(EXERCISE DESCRIPTION):
From the listing below, copy only the lines from the line that contains "You are a GUI" to the line that contains "928x499 pixels. How", counting those two lines as part of the copy.

(RECORDED INFORMATION):
----
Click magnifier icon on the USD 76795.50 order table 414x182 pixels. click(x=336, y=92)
----
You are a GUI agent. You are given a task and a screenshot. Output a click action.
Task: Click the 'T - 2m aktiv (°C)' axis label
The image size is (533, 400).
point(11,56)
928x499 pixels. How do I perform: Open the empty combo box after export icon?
----
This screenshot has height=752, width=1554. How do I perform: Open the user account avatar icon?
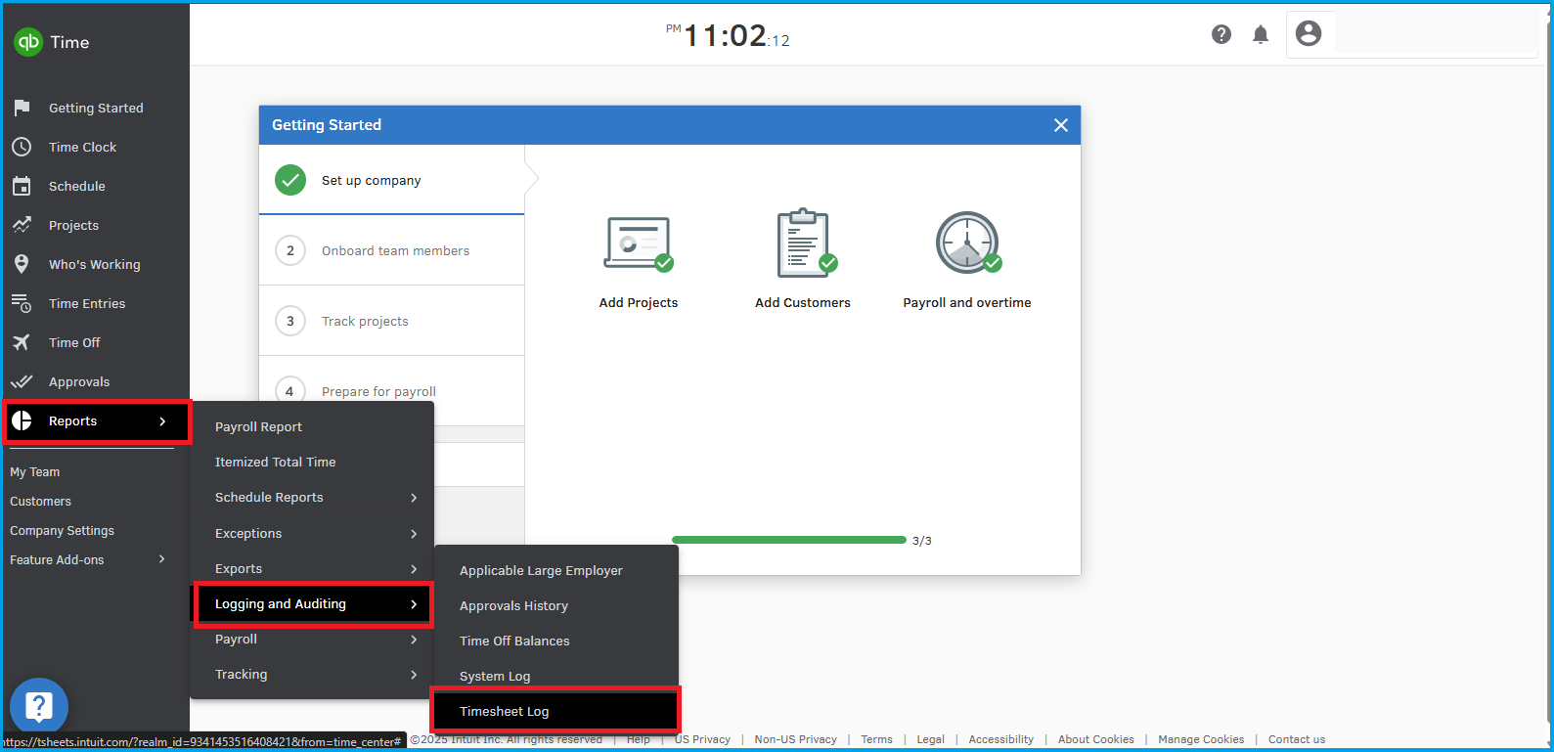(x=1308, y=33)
----
(WRITTEN ANSWER):
You are a GUI agent. You are given a task and a screenshot. Output a click action.
Task: Click the 'T - 2m aktiv (°C)' axis label
The image size is (533, 400).
point(11,56)
928x499 pixels. How do I perform: Open the empty combo box after export icon?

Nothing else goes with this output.